There is, thankfully, more to Man of the East than that.  Barboni, operating here under his preferred pseudonym E.B. Clucher, which he also used in making the inferior 1970 outlaw comedy The Unholy Four, might have some ‘splainin’ to do in the eyes of some Italian western fans.  Taking the notably ferocious “spaghetti” subsection of the western genre to the innocuous and even harmless place of the screen comedy, Man of the East certainly rubbed some bloodthirsty fans the wrong way.  

First among them might just be our audio commentator for this Kino Lorber Studio Classics Blu-ray.  Filmmaker Alex Cox (Highway PatrolmanStraight to Hell), being no stranger to Italian westerns, is on hand for another of his leisurely walk-throughs.  Cox sounds thoroughly unimpressed and even a bit remorseful about Man of the East being such a broad comedy.  He recalls that the spaghetti westerns of just few years earlier were brutal, violent, unpredictable, and populated with total psychos.  

Cut to this film and its trio of varmint criminals (the towering Gregory Walcott, the great Harry Carey Jr., and the rascally Dominic Barto) all of whom prove to be the exact opposite of lethal.  Tough talking and grizzled, sure.  But no one is shot in the entire 125 minutes, and everyone who gets socked gets back up a minute later.  Cox, though, isn’t shy about pointing out aspects that elude him.  He is, however, an expert on the genre career of the film’s primary star, Terence Hill.  (Hill being the star of the “Trinity” Italian westerns, where he worked previously with Barboni.  Cox makes the case that Man of the East is, in actuality, yet another film in that series).

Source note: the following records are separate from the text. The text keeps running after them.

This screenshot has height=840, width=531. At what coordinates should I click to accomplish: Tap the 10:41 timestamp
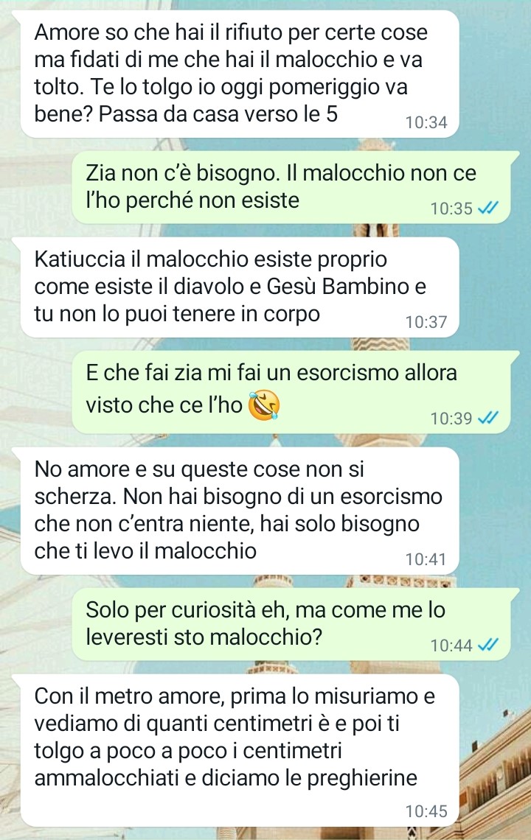(426, 559)
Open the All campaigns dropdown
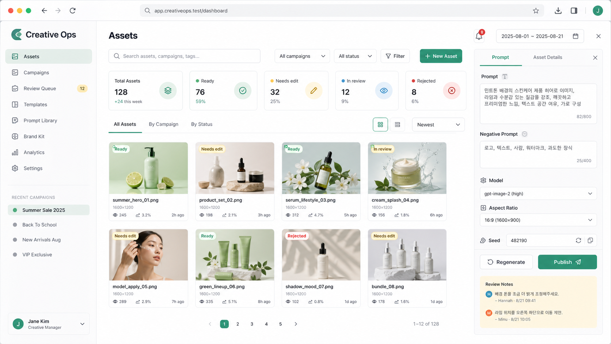This screenshot has width=611, height=344. click(302, 56)
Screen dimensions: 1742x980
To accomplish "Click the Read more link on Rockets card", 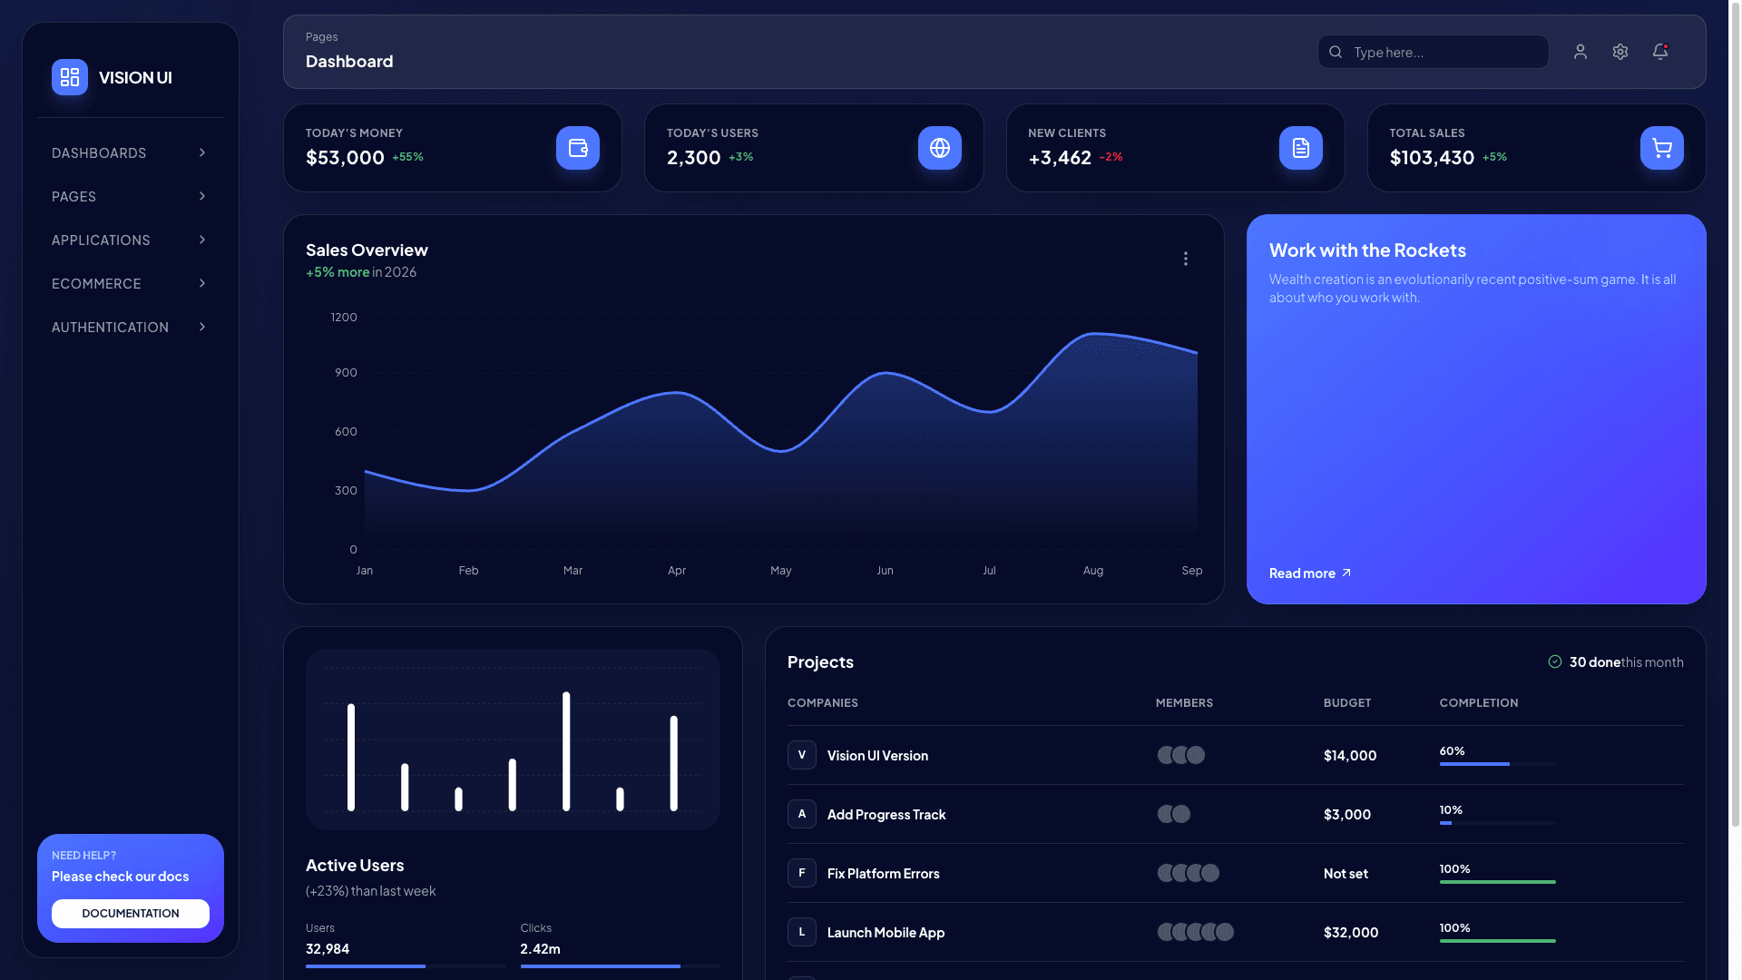I will coord(1307,573).
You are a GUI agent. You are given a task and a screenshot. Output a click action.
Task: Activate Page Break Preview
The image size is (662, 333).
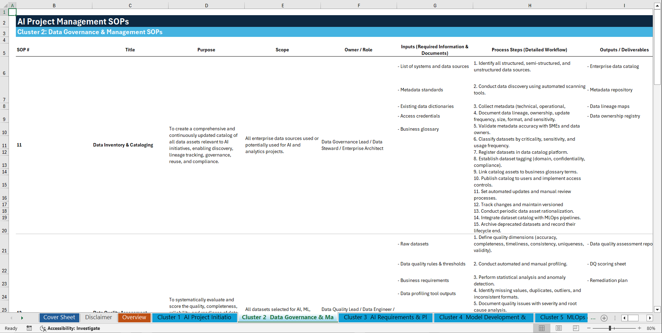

Hill, as the cultured and nonviolent-by-nature Englishman Sir Thomas Fitzpatrick Phillip Moore, carries the film just swimmingly.  And keep in mind that carrying anything is a challenge when traveling on an imported bicycle on the unpaved paths of the edge of the American west circa 1880, which is how Moore gets around.  (Of note, Man of the East was filmed in Yugoslavia, of all places).  His two-wheeled contraption earns no shortage of stares and dumb looks from his friends, the three surly criminals.  He aims to settle down and have himself a ranch even as they have their sights set on making a real man out of him.  A film like this has a way of granting most everyone’s wishes.

Moore is eventually motivated to fistfighting action over the love of the beautiful fellow bookworm Candida Olsen (Yanti Somer).  For the inevitable confrontation with his rival, he must hang up his tweed and dandy hat and put on cowboy clothes and a gun belt.  Arriving to the showdown, in lieu of typical bravado he opts to immediately impress the gathered townsfolk with a handstand on the saddle, just ‘cause.  It’s yet another fun and unexpected moment in a very unexpectedly fun movie.

Fans of western films, particularly Italian westerns and/or western comedies, will not want to overlook KL Studio Classics fine release of Man of the East.  The Blu-ray does solid justice to this entirely pleasing endeavor that is not without a resonant through-line signaling the end of the Old West.  It just goes to prove that if you go far enough west, you’re eventually heading east.